But of course, that's what happens when you put all sorts of constraints on your intel gathering sources, cut back your actions on the ground and rely on satellites rather than humint (human intelligence).

This might just lead to a bit more emphasis on our intel and less on mirandizing enemy combatants captured on the battlefield.

Perhaps people are waking up a bit. I hope it's not too little, to late.

1 comment:

B.Poster said...

According to the word "lie" is defined as follows: a false statement made with deliberate intent to decieve; an intentional untruth; a falsehood. Did the Bush Administration "lie" when they published reports of Iraq's WMD. By this definition, no they did not. Did they make an error. Yes they did. Why did they make the errors they made? Freedom Fighter explains it very well in the the second and third to last sentences in the posts.
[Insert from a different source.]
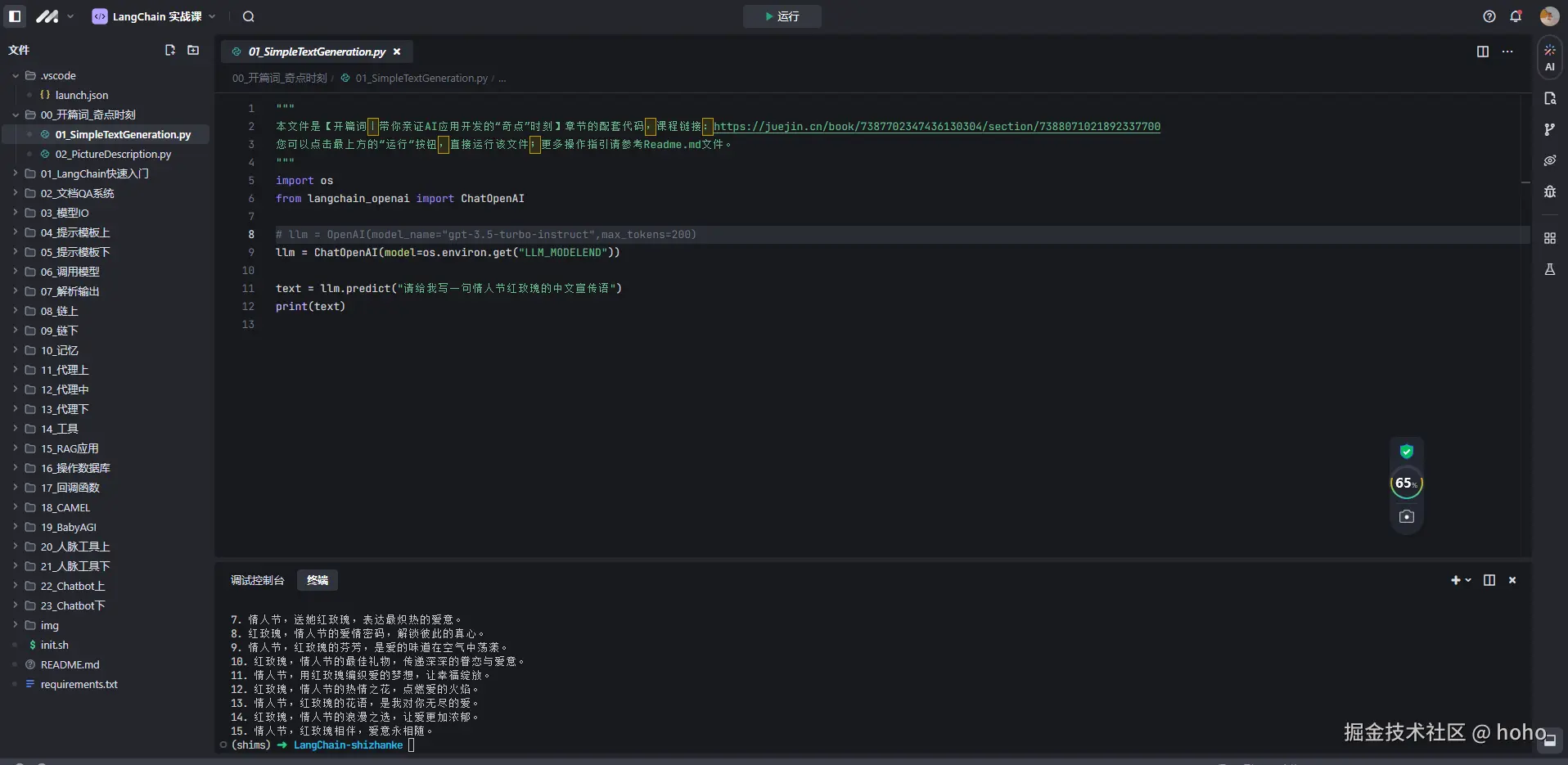
Task: Open the file search icon in right sidebar
Action: (1549, 98)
Specifically not enough hummint and the hummint we have is too constrained. Unfortunately Mr. Obama and his team have made a bad situation worse.

When Mr. Blair and his team reported that Iran did not have any clandestine nuclear facilities, did they lie? By the above definition they probably did. Bush and his team were vilified by the media for their errors. Why no vilification by the media here? I suppose dead Americans and destroyed American cities fit nicely into the media's agenda. I suppose as long as it is not the city where they live that bites the nuclear dust or their family members who get killed I suppose all is well and good with them. Of course they could be to ideologically blind to recognize the stakes.

If we assume that Mr. Bush and his team did not lie, then the correct course of action would have been to increase our hummint and to remove the restraints from our intellegence agents. If we assume Bush and his team lied, then the correct conclusion is to vilify the President, his team, and anyone who supports him and pretty much continue what was being done.

The "Bush lied" meme accomplishes several things. 1.)It discredits American officials. This comes in handy for America's enemies. Nobody trusts us and would probably celebrate if we were destroyed. (At least temporarily they would.) 2.)If Bush and his team did not lie, then BIG changes would need to be made to US intellegence, their agencies, and the officials operating them. By perpatrating the Bush lied meme, incompetent officials are able to keep their jobs and it takes the heat off of them. In any event, it is very destructive to American interests.

As such, American officals should challenge the "Bush lied" theory at every turn. Unfortunately some have placed short term political gain over the slightly longer to mid range survival of their country. Shame on such people.

None of what I typed here is meant to be construed as a defense of President Bush. In fact, as I've said here and elsewhere many times, he was by far the worst President America has ever had. So far, Obama appears to be even worse but he is not finished yet. Time will tell.